Vito

Upload the videos

The most compelling content you have to bring participants back into the hub is the videos of the sessions. We recommend you publish them early while the event is still fresh on people's minds.

Get a head start

If all of the talks are pre-recorded, you can actually upload each video to the hub ahead of time and set them to be visible to collaborators only. Then, you simply need to change the visibility whenever you're ready — either after each individual talk has passed, or at the end of the entire event.

Decide how much to edit

The entire livestream broadcast will be saved to your hub automatically and can be made visible to participants (or even the general public) with just a couple of clicks. However, this will be unedited and possibly very long if your event ran over many hours. Also, if you did any testing at the start before you made the stream visible in the hub, a heads up this will also be included. However, for short streams that don't require editing, you can essentially make the video visible immediately!

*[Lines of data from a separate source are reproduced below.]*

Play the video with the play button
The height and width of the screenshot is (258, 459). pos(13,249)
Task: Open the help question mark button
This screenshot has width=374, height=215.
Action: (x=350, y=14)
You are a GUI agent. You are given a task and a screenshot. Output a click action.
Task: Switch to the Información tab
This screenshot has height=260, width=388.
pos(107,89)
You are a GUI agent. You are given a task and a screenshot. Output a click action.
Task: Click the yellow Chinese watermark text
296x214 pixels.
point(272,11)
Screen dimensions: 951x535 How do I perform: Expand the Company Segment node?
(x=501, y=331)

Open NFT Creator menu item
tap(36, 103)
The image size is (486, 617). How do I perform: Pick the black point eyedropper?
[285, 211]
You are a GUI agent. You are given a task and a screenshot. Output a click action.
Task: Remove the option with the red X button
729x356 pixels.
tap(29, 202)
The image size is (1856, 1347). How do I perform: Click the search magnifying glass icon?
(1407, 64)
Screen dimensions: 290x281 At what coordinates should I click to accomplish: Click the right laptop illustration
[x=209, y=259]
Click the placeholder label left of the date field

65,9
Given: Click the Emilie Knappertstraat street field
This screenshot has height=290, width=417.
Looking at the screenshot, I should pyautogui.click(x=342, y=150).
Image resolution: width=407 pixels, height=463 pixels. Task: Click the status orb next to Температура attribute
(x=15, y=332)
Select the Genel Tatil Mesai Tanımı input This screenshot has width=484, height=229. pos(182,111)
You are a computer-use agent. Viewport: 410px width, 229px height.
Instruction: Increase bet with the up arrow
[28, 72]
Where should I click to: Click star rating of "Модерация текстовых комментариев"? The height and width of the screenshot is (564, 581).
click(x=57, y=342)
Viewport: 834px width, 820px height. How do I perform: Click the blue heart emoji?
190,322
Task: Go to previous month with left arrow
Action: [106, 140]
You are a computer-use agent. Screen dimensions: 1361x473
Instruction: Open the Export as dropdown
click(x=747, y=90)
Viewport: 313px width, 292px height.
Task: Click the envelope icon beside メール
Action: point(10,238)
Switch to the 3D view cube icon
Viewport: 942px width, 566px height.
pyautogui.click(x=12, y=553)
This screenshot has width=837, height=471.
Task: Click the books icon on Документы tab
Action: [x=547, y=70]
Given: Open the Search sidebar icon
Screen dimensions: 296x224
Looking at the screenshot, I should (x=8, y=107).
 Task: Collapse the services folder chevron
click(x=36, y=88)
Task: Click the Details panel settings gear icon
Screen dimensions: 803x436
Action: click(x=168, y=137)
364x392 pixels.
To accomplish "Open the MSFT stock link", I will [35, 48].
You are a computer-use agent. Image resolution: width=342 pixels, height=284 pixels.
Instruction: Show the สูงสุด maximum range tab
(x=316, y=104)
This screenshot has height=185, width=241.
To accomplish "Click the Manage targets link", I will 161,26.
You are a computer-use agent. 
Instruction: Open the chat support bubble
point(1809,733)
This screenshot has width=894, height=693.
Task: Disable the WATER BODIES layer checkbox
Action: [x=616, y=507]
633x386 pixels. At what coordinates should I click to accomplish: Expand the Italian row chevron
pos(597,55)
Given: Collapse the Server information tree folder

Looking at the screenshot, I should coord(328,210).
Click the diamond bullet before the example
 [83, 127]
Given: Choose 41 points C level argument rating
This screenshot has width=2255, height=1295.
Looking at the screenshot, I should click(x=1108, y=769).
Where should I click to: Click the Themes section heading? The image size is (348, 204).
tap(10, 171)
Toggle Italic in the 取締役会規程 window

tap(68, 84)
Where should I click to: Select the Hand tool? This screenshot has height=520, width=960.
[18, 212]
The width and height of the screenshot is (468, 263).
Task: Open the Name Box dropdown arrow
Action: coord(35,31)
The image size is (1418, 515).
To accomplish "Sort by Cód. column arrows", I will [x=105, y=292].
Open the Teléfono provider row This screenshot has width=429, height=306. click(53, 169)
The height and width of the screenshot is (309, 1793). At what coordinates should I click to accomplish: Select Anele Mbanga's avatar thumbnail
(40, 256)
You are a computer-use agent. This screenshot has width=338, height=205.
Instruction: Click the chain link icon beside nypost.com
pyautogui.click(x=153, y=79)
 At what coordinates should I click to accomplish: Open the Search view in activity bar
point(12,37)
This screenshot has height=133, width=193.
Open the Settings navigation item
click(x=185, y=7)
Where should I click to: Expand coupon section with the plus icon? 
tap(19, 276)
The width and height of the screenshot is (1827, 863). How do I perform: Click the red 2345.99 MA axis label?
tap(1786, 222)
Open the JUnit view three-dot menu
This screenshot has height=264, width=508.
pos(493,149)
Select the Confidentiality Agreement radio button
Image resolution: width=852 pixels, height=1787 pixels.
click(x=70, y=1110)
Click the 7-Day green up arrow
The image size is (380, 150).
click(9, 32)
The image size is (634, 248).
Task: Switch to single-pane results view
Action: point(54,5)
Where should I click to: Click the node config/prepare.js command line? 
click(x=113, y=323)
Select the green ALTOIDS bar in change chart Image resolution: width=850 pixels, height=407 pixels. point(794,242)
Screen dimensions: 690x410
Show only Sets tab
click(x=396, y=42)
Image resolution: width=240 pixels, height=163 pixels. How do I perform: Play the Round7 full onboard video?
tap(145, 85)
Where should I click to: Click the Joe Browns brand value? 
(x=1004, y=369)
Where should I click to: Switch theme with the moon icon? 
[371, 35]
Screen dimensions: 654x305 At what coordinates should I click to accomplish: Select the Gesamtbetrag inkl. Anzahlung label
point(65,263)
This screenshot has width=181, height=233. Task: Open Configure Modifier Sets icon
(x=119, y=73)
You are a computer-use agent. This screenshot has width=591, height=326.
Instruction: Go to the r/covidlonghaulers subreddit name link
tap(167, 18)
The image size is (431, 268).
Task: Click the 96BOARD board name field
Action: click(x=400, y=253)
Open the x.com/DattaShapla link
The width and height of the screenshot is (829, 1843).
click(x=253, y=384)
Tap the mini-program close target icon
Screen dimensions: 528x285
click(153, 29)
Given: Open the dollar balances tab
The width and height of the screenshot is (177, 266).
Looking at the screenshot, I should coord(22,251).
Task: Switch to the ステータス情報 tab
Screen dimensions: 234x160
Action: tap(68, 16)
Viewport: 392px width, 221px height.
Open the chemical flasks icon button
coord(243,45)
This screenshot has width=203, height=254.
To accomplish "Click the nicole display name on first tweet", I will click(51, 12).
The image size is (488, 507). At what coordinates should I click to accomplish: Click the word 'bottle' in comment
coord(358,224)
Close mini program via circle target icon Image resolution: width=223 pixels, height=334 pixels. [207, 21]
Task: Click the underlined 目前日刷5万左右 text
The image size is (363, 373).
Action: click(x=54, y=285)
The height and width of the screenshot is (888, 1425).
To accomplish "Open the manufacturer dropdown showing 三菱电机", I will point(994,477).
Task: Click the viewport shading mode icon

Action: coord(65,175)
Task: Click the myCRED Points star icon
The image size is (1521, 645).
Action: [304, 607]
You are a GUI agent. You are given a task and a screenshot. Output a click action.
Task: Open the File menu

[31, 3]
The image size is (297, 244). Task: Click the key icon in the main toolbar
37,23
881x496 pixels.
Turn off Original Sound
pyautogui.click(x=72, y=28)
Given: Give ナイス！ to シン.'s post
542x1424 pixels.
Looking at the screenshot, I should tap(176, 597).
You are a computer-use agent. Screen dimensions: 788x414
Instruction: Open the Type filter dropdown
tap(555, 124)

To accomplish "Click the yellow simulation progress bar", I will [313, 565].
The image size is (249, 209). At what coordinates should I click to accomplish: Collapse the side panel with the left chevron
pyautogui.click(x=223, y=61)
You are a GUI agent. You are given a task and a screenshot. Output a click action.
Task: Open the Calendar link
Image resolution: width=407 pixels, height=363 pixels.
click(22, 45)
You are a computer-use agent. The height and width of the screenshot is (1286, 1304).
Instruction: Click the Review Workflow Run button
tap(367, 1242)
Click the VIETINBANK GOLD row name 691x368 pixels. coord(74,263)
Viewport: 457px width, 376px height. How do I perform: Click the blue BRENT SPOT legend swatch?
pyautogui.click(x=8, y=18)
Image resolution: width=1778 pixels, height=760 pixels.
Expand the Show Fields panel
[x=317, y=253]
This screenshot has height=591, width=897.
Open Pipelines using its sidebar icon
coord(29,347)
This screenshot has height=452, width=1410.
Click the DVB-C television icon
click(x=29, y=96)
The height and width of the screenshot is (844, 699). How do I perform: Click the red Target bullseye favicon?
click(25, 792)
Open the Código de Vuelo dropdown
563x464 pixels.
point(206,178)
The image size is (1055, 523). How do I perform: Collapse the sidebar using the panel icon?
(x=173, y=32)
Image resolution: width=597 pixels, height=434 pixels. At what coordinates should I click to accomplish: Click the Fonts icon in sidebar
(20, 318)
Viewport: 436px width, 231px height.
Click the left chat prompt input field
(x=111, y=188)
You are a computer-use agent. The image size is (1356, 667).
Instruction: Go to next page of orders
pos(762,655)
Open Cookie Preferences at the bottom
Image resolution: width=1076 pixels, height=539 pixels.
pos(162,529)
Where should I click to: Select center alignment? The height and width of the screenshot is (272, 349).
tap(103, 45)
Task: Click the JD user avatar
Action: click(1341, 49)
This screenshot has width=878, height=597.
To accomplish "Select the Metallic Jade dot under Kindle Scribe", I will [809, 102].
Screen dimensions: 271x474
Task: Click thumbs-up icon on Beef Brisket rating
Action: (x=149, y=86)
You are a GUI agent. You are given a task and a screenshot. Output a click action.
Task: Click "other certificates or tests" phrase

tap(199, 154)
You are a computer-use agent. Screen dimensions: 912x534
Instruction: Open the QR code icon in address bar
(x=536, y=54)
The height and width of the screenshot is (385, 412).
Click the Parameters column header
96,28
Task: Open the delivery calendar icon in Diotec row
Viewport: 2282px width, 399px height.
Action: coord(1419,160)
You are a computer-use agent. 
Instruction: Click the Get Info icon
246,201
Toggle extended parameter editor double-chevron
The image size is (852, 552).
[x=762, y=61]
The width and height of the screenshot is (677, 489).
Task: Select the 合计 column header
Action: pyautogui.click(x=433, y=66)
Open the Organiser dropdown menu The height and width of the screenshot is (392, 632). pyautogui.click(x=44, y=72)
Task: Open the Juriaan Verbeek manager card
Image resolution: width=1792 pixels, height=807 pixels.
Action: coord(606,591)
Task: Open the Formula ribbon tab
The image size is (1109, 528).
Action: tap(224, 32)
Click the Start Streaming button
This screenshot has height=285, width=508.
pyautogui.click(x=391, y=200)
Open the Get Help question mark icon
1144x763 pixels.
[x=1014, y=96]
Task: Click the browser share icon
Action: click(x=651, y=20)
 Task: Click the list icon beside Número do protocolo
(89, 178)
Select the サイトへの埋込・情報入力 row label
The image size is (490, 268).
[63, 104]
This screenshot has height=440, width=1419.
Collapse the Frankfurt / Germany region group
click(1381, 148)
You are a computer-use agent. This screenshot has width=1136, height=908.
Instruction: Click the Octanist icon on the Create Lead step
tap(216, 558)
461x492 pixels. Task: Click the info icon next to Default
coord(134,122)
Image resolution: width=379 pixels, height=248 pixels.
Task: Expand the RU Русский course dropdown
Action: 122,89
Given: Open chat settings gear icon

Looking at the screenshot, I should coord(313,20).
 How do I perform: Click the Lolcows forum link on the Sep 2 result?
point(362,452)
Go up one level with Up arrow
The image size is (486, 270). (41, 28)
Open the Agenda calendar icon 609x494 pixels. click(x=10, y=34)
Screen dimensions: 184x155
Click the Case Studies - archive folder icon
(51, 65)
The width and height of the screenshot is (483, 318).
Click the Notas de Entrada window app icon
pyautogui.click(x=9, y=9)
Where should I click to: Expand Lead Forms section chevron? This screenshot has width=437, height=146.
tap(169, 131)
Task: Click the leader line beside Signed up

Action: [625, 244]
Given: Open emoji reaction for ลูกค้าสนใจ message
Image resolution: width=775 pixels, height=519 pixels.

For most other use cases, we suggest uploading a video per individual session. You can either download the full livestream file from Vito to edit it or, better still, ask your streaming engineer to save the stream file locally and then cut each session up at the end to provide you with the video files.

Set custom thumbnails

Vito sets a video thumbnail based on the video content, but for the most attractive-looking gallery, you may want to replace each default thumbnail with a custom one at 2560  ×  1440 px. This is another easy opportunity to add your event branding to the hub.

Image description: A block of videos featuring uniform custom thumbnails.

Additionally, you should give the video a clear title and think about adding a description, which will be displayed whenever you add a video block containing a single video.

Add captions

Vito supports attaching WebVTT (or VTT) files to pre-recorded videos, which is a format that video players can use to display an overlay of captions and/or subtitles for the audio track of your video and can be toggled on or off by the participant, using the media player controls.

If you've worked with a live-captioning team, they should be able to provide a text file of the transcription, which gives you a starting point for creating the VTT files. You'll need to add timecodes to each line. This can be laborious to do manually, in which case you might want to engage a service to do this on your behalf.

ℹ️ Read our help article for how to upload your finished VTT files to Vito.

Play around with blocks

You can embed a single video or gallery of videos on basically any page, so get creative! You can even attach a video to the relevant session in the event schedule, for a quick and easy playback experience.

Make the video gallery public

You may want to keep the videos visible only to registered participants for a set amount of time, but you can also easily open them up to the general public by changing their visibility to include visitors as well. This way, you can create a page with all the videos, share the link, and anyone can watch without needing to sign in to the hub. It's like a YouTube channel without any ads, and that you can customize however you like!